Bess Kalb on the TV show she wishes she'd written and the classic novel she never read

Bess Kalb, Nobody Will Tell You This But Me
Bess Kalb and her memoir 'Nobody Will Tell You This But Me'. Photo: Lucas Foglia; Little, Brown Book Group

In Bess Kalb's best-selling memoir Nobody Will Tell You This But Me, she tells readers about four generations of women, all centered on her formidable grandmother Bobby Bell. But that's just the beginning of her storytelling work: The author is a highly successful television writer, having spent eight years at Jimmy Kimmel Live, in addition to credits that include the Academy Awards and Democratic National Convention. Here, on the heels of the paperback release of Nobody, Kalb offers her own takes on her most formative pop culture — with TV picks and so much more.

My favorite book as a child

Hey Willy See the Pyramids, by Maira Kalman, was more important than the Bible to my family. We're Jews so technically any book was more important than the Bible, but Hey Willy was the foundational text for us Kalb children.

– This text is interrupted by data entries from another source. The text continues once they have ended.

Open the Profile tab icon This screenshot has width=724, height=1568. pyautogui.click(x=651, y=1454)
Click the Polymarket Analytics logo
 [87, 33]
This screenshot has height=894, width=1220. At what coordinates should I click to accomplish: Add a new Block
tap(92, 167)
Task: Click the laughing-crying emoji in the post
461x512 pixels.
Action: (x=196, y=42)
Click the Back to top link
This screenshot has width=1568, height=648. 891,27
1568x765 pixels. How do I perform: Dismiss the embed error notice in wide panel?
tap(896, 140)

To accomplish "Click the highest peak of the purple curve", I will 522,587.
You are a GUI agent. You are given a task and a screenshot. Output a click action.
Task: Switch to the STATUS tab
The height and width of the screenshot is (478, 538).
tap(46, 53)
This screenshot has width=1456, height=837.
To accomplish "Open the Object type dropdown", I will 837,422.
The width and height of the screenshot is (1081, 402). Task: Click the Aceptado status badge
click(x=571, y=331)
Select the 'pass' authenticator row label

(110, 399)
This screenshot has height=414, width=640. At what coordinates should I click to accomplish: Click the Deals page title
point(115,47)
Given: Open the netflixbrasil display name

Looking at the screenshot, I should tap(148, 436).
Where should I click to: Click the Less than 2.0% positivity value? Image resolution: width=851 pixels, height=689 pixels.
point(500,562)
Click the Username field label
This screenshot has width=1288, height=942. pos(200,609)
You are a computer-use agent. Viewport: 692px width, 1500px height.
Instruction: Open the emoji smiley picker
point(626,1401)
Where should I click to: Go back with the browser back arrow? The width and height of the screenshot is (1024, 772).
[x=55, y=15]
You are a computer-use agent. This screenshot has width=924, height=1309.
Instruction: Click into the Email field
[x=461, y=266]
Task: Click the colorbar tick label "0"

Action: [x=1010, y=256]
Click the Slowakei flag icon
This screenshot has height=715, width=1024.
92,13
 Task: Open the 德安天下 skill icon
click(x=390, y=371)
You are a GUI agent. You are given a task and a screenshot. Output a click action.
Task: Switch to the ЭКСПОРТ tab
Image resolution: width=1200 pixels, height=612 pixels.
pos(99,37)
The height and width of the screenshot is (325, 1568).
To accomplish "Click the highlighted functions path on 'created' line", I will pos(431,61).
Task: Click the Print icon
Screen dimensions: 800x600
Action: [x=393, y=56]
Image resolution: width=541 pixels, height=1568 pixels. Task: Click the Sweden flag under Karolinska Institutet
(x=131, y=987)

The movie I watch over and over

I wish I were cooler, but the answer is the Matthew MacFadyen Pride and Prejudice — so many times [that] I memorized the hand gestures.

The last book that made me cry

Pachinko [by Min Jin Lee]. Every hundred pages, I wept. I'm going into a trance thinking about it.

The last book that made me laugh out loud

Wow, No Thank You, by the great Sam Irby — I laughed so hard I got angry.

The first record I bought with my own money

Crazy Sexy Cool, by TLC, and though I don't remember my husband's social security number, I still know all the words to "Waterfalls."

The TV show I wish I'd written

Seinfeld, and I'd buy my parents a yacht.

The writer who made me want to be a writer

Susan Orlean. I read The Orchid Thief in high school and wrote my college essay about how I wanted to be a journalist. I later told her this and she was very gracious and only mildly creeped out.

The last TV show I binged

At this stage of the pandemic I only have the attention span for tightly produced reality competitions like The Great British Baking Show and Chopped. A patient under twilight anesthesia would be able to follow an episode of Chopped. Lately I've been watching a solo wilderness survival competition called Alone that is so strangely relaxing I fall asleep on the couch as people forage for berries trying not to freeze to death. My brain no longer functions properly.

The classic novel I never read

I've nodded knowingly at a few Brothers Karamazov references that have gone completely over my head. That's one thing I don't miss about life before lockdown: pretentious guys at dinner parties who want you to know they've read The Brothers Karamazov, which, by the way, I had to Google to get the spelling right.